Wie ich schon sagte ist dies das Tagesgeschäft der Geheimdienste. Sie werden immer einen Weg finden um jede politische Aufsicht im eigenen Land zu untergraben, indem sie die jeweils anderen Systeme überwachen und Informationen untereinander austauschen. Wir leben also immer noch und in großem Maße in einem globalen Panoptikum.
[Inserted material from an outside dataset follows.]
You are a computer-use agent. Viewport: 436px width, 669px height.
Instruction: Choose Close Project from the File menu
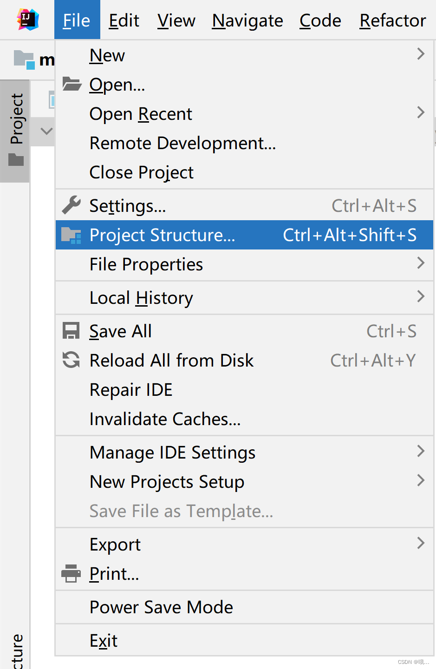244,172
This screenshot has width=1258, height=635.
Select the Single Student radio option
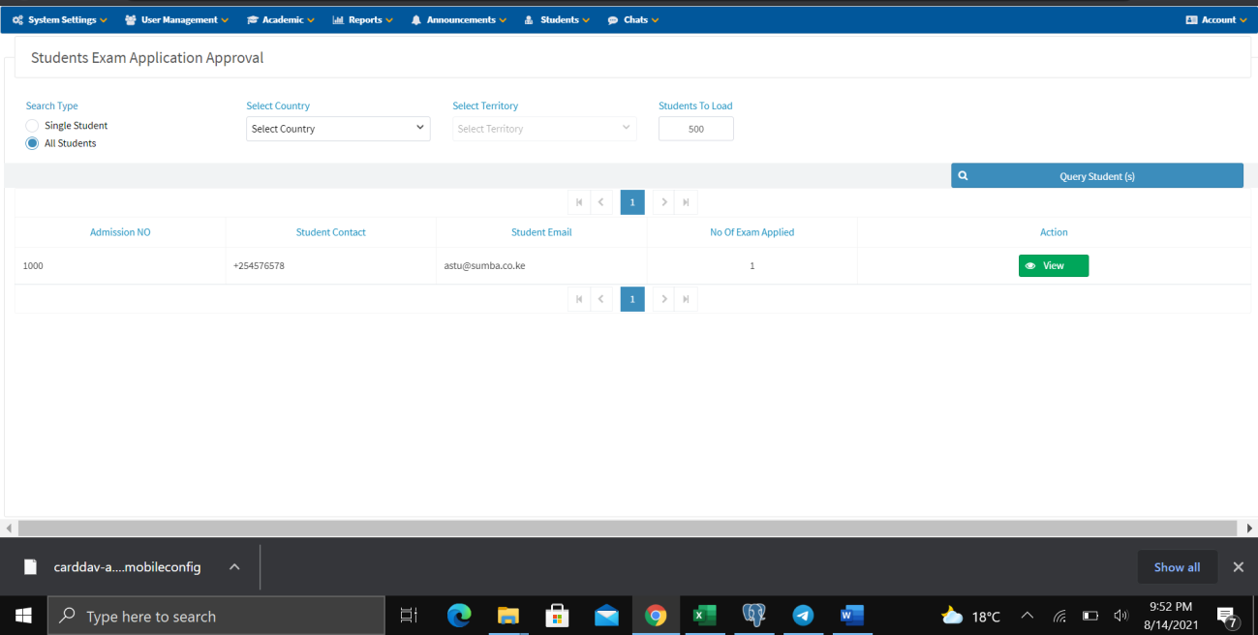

Und keine dieser Maßnahmen hat irgendeinen reellen Einfluss auf den Schutz vor Terrorismus. Wir haben das immer und immer wieder gesehen. Ein NSA-Whistleblower, Thomas Drake, früherer leitender Angestellter des Dienstes, sagte, es gab vor den Anschlägen eine Menge an Informationen bezüglich 9/11, über die die NSA verfügte. Entweder wurden diese Informationen ignoriert, oder es wurde nicht angemessen reagiert, so dass es zu den Anschlägen kam. Und sofort danach sehen wir Geheimdienst-Chefs in den USA, die sagen, die Überwachung habe all diese terroristischen Attacken gestoppt. Sie haben damit sogar unter Eid den Kongress belogen. Letztendlich produziert dieses ganze massenhafte Sammeln von Daten einen riesigen Heuhaufen, in der bisher keine einzige Nadel wirklich gefunden wurde.